* [Task directions] Wherever the string "computer" appears in a line of the listing below, report that line.

* [Exercise input]
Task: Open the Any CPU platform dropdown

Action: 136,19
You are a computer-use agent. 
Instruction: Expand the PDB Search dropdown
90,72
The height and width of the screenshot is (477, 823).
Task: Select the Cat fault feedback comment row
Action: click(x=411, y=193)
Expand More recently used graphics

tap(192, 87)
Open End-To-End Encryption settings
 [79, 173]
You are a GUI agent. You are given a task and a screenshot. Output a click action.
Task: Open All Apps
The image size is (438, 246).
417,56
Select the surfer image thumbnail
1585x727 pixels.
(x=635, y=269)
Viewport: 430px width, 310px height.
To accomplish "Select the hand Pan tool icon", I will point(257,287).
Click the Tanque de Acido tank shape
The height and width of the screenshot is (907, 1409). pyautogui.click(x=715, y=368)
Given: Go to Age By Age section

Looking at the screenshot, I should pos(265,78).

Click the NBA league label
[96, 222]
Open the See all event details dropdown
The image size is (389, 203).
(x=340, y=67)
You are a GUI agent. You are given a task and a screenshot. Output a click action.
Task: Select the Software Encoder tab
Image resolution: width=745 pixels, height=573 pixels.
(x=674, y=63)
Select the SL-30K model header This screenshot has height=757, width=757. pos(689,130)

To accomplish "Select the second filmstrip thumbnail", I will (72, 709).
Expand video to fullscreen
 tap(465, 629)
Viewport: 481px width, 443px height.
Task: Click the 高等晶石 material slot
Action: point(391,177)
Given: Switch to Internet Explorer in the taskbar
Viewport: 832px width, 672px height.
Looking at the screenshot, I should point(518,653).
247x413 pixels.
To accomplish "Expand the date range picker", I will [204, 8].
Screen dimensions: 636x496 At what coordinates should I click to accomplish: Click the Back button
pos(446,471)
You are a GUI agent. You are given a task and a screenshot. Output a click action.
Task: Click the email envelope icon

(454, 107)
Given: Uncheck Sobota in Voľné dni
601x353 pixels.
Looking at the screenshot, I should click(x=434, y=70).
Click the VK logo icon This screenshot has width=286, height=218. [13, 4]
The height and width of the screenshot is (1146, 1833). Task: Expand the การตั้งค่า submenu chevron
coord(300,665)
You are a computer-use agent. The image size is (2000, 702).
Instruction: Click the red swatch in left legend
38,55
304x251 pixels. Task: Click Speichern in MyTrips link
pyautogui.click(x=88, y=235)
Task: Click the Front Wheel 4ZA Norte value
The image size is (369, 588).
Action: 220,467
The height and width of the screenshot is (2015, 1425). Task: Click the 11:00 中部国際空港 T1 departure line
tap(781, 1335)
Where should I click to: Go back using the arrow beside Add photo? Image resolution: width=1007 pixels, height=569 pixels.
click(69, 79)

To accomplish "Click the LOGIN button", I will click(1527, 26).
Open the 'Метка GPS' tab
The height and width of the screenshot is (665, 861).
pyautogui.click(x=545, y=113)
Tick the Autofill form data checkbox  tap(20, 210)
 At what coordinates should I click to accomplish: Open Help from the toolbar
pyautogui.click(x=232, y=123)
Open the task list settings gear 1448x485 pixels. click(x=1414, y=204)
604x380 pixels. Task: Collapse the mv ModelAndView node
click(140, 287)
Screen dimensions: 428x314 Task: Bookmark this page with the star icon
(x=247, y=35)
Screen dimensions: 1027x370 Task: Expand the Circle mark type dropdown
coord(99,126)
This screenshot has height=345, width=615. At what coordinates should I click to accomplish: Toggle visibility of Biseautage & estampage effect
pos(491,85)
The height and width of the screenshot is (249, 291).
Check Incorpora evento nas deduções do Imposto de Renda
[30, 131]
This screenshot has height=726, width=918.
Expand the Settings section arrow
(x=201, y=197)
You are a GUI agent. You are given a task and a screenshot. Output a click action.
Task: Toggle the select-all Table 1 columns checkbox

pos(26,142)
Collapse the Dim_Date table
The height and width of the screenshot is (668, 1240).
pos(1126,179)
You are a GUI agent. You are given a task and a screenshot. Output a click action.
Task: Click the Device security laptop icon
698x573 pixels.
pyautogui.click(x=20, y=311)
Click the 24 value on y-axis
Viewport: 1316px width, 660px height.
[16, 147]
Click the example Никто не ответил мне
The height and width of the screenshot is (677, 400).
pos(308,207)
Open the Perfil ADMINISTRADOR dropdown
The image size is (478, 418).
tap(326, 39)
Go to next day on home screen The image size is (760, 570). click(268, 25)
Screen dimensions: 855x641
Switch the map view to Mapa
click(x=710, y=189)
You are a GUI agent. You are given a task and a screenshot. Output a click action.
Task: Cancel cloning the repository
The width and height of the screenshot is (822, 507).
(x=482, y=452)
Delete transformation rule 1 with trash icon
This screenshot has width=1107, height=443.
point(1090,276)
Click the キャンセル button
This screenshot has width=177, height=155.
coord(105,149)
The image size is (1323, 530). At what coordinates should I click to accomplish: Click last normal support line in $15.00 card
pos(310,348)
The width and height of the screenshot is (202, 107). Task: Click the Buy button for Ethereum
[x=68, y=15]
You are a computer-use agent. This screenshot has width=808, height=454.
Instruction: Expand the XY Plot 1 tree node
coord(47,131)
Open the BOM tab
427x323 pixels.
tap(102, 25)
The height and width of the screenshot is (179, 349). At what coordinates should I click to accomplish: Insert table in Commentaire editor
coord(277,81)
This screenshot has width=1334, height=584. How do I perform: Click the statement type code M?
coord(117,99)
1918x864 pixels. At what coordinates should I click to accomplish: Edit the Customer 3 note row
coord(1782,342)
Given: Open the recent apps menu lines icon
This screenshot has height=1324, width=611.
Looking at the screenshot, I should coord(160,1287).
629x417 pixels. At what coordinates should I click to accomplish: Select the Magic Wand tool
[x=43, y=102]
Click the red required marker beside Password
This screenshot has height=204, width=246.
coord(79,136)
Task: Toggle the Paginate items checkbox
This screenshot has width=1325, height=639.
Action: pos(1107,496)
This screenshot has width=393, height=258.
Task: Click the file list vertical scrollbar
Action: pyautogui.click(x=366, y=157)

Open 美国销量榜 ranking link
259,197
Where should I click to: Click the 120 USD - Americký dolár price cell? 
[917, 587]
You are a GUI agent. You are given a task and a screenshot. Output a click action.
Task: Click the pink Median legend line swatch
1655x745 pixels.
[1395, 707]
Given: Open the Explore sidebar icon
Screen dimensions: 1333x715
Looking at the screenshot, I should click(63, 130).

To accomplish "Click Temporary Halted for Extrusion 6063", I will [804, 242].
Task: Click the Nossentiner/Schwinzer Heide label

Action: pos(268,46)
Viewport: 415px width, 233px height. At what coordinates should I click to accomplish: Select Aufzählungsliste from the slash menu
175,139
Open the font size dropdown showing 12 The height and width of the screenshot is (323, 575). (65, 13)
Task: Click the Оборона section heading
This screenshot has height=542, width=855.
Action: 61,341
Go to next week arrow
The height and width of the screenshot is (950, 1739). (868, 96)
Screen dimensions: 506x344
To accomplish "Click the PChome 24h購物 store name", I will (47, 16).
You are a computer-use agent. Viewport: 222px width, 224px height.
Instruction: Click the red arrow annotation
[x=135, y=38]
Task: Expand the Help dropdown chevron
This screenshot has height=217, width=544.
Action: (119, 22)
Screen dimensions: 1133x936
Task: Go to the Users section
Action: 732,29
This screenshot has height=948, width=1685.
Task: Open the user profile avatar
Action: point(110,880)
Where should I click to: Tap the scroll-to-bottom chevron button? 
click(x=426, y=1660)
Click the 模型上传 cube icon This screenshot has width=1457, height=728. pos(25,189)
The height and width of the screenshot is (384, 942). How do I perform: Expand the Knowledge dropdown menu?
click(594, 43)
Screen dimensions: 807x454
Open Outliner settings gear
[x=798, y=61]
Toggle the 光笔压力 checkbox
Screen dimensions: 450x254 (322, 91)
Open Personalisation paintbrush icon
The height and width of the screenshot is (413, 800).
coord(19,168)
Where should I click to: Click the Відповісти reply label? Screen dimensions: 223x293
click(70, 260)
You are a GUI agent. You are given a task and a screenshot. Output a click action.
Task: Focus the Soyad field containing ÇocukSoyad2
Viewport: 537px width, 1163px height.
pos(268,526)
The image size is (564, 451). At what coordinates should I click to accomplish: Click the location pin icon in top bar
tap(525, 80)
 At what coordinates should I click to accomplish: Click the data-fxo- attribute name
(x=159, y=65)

* [Solved exercise]
You are a computer-use agent. 
You are a computer-use agent. The image size is (2000, 702).
You are a computer-use agent. This screenshot has width=808, height=454.
You are a computer-use agent. Viewport: 222px width, 224px height.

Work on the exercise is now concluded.